SVF is no ordinary regional label. Over 30 years it has built a formidable legacy in Bengali cinema and music, driven by culturally resonant storytelling and a catalogue that consistently punches above its weight. Its recent success with Chiraiya underlines the point. But the Kolkata-based powerhouse now has its sights firmly set beyond Bengal, most visibly through Legacy, a rap reality series produced in collaboration with hip-hop label Kalamkaar that signals a deliberate push into the pan-India music ecosystem.
Dhillon brings precisely the kind of muscle SVF needs for that expansion. At Sony Pictures Networks India, she led film acquisition and commercials and handled music licensing across the entire satellite network. Before that, she spent nearly 15 years at Hungama, rising to assistant general manager and leading strategic content licensing for the platform’s digital entertainment business, with a particular focus on international markets. Her label relationships span the full roster: Sony Music, Universal Music, Warner Music, Believe International, Tunecore, The Orchard and a clutch of smaller aggregators. She has negotiated and closed deals with Hollywood studios, Bollywood production houses and regional content players alike, building pricing models and deal structures off data analysis rather than instinct.
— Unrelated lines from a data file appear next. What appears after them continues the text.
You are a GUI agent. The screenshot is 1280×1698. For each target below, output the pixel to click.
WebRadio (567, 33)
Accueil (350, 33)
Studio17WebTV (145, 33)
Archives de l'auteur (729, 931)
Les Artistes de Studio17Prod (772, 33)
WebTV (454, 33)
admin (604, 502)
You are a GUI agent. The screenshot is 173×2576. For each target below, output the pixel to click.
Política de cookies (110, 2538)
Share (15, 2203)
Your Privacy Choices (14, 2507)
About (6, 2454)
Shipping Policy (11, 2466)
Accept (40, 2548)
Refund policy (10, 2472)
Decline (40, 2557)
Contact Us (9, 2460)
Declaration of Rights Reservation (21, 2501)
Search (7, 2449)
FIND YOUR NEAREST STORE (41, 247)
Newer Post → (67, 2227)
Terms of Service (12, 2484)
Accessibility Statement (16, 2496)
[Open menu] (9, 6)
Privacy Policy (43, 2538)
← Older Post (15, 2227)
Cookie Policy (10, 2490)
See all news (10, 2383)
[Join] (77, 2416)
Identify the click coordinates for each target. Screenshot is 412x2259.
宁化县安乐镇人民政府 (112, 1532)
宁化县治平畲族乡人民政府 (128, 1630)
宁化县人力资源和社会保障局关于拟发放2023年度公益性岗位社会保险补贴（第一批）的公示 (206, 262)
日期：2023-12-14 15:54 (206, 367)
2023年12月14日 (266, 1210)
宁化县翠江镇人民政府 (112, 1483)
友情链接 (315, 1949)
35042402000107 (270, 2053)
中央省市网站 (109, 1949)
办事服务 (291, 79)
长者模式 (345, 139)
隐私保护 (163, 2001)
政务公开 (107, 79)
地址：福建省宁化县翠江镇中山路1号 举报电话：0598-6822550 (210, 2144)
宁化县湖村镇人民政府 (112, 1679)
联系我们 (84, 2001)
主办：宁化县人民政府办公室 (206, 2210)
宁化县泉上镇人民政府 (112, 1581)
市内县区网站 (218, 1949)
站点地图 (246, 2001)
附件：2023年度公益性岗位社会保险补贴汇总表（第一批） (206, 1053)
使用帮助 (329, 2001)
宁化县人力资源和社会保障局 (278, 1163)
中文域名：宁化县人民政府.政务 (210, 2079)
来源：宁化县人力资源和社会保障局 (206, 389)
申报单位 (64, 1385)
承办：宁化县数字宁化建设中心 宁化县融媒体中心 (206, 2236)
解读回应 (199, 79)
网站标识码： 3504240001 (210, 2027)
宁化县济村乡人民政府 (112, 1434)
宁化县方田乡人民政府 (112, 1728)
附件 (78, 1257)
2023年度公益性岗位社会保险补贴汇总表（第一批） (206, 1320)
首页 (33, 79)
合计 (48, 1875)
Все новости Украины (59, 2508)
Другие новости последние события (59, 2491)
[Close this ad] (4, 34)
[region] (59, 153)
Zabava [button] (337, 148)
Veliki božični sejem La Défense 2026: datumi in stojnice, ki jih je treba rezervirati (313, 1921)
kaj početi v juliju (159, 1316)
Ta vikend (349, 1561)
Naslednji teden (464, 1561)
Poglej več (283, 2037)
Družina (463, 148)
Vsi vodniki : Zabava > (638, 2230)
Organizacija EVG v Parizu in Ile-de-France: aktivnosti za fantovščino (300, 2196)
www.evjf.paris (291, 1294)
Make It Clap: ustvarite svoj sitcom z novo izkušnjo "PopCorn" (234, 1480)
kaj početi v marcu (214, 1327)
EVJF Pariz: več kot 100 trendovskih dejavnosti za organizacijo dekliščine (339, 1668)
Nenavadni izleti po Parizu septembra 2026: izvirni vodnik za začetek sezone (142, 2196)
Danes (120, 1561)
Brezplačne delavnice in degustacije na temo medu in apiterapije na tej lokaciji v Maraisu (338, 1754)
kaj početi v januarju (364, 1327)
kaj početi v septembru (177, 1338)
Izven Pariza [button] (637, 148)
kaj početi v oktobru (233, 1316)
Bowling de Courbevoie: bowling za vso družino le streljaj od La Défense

Announcing the appointment, Dhillon said she was “thrilled to begin this journey with an iconic Bengali music label and content powerhouse,” adding that SVF’s “constant drive to push boundaries” was what drew her to the role.
SVF has spent three decades proving that regional does not mean limited. With a sharp commercial operator now steering its music distribution, its bid to go national just got a good deal more serious.